Soto’s concern for the life of Mexican women carries over into the women’s health center she is helping to open. She says it is a move toward creating better living conditions for families. It will concentrate on women’s health because wives and mothers usually care for themselves last, after they have taken care of the needs of the rest of their family.

The women who founded the center have looked into their history for a strong female example to follow. They named their center “The Malitzin House of Health,” after the indigenous woman who was a translator and mistress to Cortez. She lived with one foot in the world of the conquerors and one foot in the world of the conquered, acting as a spokesperson between both. Soto sees her as a heroine.

Journalists at the conference in Mexico City also try to bridge two worlds. “We need to think about how we can create an economic model that includes everyone,” said Rafael Alvarez, who works for the Jesuit-run Miguel Augustin Pro Human Rights Center in Mexico City. “How can we put economic development and social justice together?”

One thing that Alvarez and the others who work at the Human Rights Center work for is the safety of journalists. “Forced disappearance of people for political reasons is a reality in Mexico,” he said. “Journalism is a high-risk profession.” According to the Committee to Protect Journalists, in 1998 in Mexico there were two reported cases of journalists who were killed, three threatened, five attacked and four harassed.

Fr. Enrique Maza said, “If it was known in other countries how the Mexican press works, it would be humiliating.

“In Mexico, there is no possibility of hearing the truth or saying the truth,” Maza said. Proceso, the national political magazine that Maza cofounded, never uses public figures as sources because of their unreliability.

International help

Alvarez and others at the conference called upon their colleagues from the North to write about the reality of Mexican life in their publications because of the influence those articles can have in Mexico. “It seems like the [President Ernesto] Zedillo government understands things better in English than Spanish,” Alvarez said.

Rocio Culebro, of Amnesty International’s Mexico section, agreed. “We need the help of international organizations and other countries because Mexico doesn’t take human rights seriously.”

Yet this is a time when politicians could begin to consider alternative points of view more thoughtfully because the presidential elections are in July.

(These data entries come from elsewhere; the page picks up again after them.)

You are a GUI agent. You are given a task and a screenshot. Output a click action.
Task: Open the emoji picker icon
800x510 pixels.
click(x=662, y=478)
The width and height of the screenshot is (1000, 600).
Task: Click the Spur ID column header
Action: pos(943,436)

Many citizens have hope that this will be a truly democratic election in which the Institutional Revolutionary Party -- PRI -- which has won the past 11 presidential elections, is not guaranteed to win.

Another taxi driver, this one in Guadalajara, listens to political talk radio as he drives. Politicians are corrupt, the taxi driver said. But he holds hope that things can change. “I am Mexican. I must have hope.”

Fr. Eleazar Lopez , who works with an indigenous mission organization, has hope that the new leaders will consider the needs of all Mexicans instead of the directives of economics. He is especially interested in seeing the government abandon the historic tendency to suppress the indigenous people, who have not disappeared after all these years. “The society has placed a mask on the Indians, and they don’t want to look at them directly,” he said.

It is time, Lopez said, to recognize the rights of the indigenous people to participate in national decisions. Regardless of how the politicians feel about that, Lopez said, the indigenous people are saying there will never again be a Mexico without them. If they can gather their voices and make them heard, this could be a historic moment of change. “It’s a moment when we can have an influence on history,” Lopez said. “When we can have more dignity for human beings.”